Lisa se acostó en la cama, cruzó los brazos detrás de la cabeza, y trató de apartar de su pensamiento la figura de Sam Brown. Pero la cara de ese hombre reaparecía, como la había visto la primera vez al final de la licitación, cuando él estaba aceptando los saludos de otros hombres… sonriendo, o riendo, o complacido consigo mismo. Recordó las minúsculas arrugas a los costados de los ojos, y se preguntó qué edad tendría. ¿Estaba en mitad de la treintena?
Cuando fruncía el ceño parecía tener más edad… ¡Y ese día había fruncido a menudo el ceño! Pero la expresión de desagrado también lograba que ese rostro sin duda bien formado, pareciera todavía más atractivo…
Apoyó su antebrazo sobre la frente. Pensó, fatigada, que la belleza física no tenía mucha importancia.
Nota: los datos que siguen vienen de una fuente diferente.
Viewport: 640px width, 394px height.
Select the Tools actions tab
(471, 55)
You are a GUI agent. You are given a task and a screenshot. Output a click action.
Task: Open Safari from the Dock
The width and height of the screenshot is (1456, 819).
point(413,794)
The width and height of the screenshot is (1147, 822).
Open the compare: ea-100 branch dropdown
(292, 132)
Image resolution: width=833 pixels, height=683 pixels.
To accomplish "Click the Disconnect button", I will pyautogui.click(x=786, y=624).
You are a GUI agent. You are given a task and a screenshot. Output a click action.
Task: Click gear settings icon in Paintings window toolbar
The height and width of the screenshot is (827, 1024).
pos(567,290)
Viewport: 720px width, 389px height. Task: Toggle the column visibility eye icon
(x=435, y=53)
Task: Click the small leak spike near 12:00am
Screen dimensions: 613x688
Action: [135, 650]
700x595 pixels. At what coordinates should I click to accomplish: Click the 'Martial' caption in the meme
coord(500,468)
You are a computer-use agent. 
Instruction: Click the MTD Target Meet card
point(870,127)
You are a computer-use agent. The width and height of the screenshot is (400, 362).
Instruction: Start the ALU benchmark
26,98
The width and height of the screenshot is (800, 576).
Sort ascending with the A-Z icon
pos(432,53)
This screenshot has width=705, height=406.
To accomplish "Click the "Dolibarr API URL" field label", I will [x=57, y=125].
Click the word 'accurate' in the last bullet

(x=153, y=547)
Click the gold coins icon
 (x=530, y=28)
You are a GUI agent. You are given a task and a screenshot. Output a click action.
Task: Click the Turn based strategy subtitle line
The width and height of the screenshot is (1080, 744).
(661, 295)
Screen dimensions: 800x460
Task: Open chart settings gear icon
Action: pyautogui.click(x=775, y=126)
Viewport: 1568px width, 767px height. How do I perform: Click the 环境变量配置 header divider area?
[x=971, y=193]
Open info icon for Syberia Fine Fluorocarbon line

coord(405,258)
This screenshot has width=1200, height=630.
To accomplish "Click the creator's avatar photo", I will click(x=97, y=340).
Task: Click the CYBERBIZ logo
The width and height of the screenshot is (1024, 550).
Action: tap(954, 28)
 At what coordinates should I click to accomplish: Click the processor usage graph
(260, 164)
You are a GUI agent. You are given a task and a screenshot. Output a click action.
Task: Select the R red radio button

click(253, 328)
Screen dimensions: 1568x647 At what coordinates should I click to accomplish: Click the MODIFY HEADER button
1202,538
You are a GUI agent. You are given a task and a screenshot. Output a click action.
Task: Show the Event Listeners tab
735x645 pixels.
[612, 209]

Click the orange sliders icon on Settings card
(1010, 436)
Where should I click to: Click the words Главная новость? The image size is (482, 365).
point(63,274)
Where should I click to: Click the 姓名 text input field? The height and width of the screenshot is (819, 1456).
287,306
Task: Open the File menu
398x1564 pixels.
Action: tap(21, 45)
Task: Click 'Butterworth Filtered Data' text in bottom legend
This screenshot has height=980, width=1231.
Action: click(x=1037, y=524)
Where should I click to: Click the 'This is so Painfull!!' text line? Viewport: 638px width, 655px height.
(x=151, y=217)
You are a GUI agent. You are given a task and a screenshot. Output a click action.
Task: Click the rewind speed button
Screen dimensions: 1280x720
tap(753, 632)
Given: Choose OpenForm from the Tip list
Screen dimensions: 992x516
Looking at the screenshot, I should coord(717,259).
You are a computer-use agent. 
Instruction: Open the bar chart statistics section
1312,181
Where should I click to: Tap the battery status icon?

Cargaría lo que había sucedido durante esa jornada a la cuenta de la experiencia, y olvidaría que había visto a ese hombre.
La cara de Floyd A. Thorpe desplazó la imagen de Brown, y Lisa se preguntó cuál de los dos le parecía más inquietante. Thorpe se mostraría más ofensivo que nunca después del fiasco. Sobre todo porque ella había desobedecido intencionadamente sus órdenes y había pasado la noche en Denver. Había ocasiones en que parecía que era inútil competir en el mundo de los hombres. Pero ella tenía que demostrar su capacidad para soportar la prueba… ¿verdad? ¿Acaso no había tenido que demostrarlo, tanto ante sus propios ojos como frente a los que habían ayudado a trastornar su vida?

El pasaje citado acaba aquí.